佐藤葉子先生の論文が、Annals of Nuclear Medicine誌に掲載

2021年03月29日

山梨PET画像診断クリニック院長 佐藤葉子先生の論文 Optimal relaxation parameters of dynamic row-action maximum likelihood algorithm and post-smoothing filter for reconstruction of dedicated breast PET が、Annals of Nuclear Medicine 誌に掲載されました。 PubMedを見る

 

【論文解説】

 乳房専用PETは全身PETに比べて高分解能でより小さな乳房病変を描出することが出来ます。

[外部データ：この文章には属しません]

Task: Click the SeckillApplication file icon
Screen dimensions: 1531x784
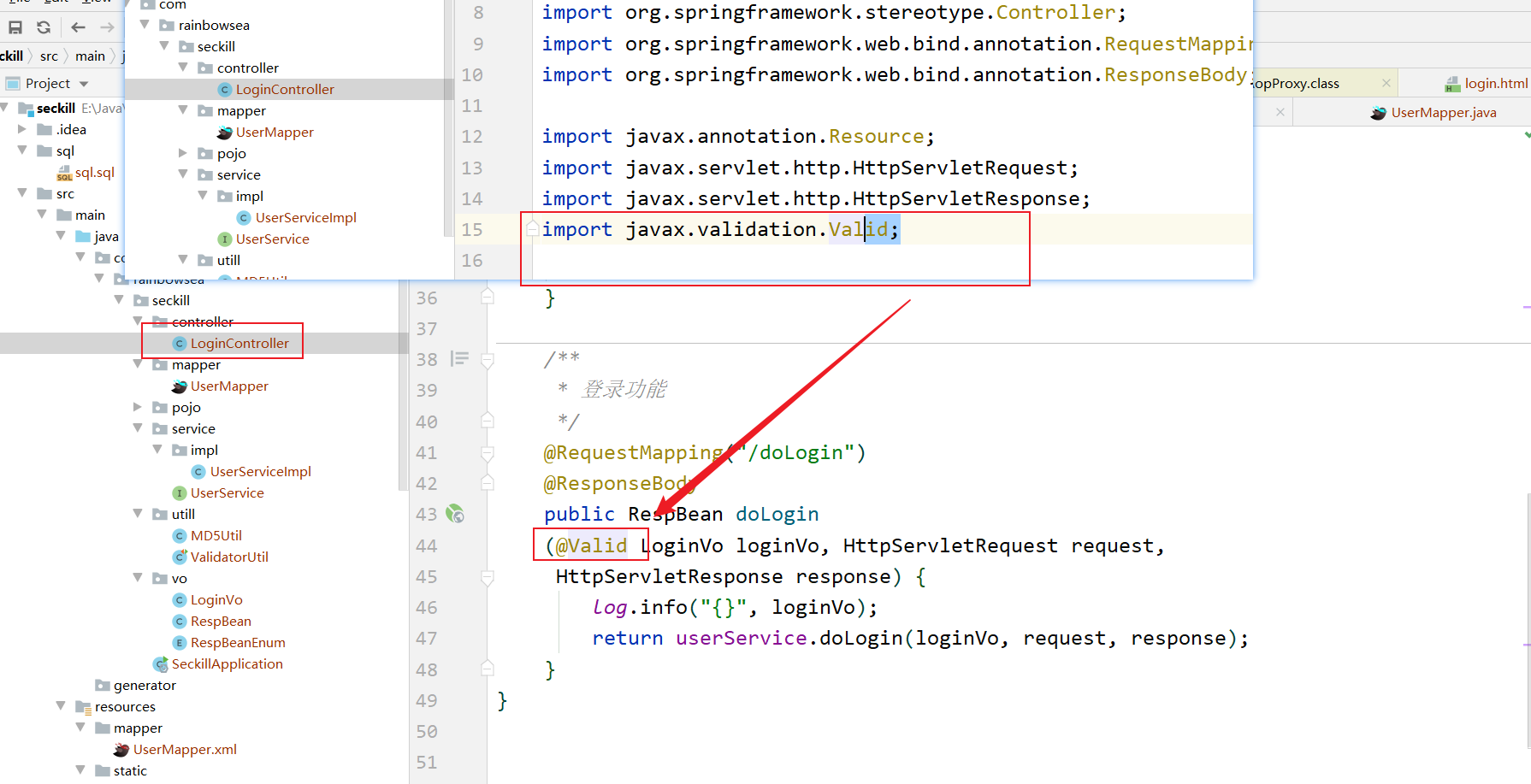Action: pos(161,663)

この乳房PETでは、得られた生データから、DRAMA法という逐次近似法が用いられて画像が作られます。この方法は、全身PETで現在一般的に用いられている方法(OSEM)に比べて短時間でより良い画質が得られます。
 本研究では、このDRAMAにおけるパラメータの一つ(β)と、画像の滑らかさを調整するpost-filterの2つについて、さまざまな組み合わせで画像を作成し、定性的・定量的に画質を評価しました。ファントム(乳房と乳癌を模して作った人工物)と実際の乳癌患者さんの画像の両者を解析し、臨床的に適した再構成条件を導き出しました。
 画像の撮像・再構成条件は画像機器メーカーが推奨するものや、各施設で以前から採用しているものを慣習的に引き継いでいることが多いと思います。しかし、それが本当に検査の目的に合っているのか疑問を持ち、自ら科学的に検証することは画像診断医の役割の一つと考えています。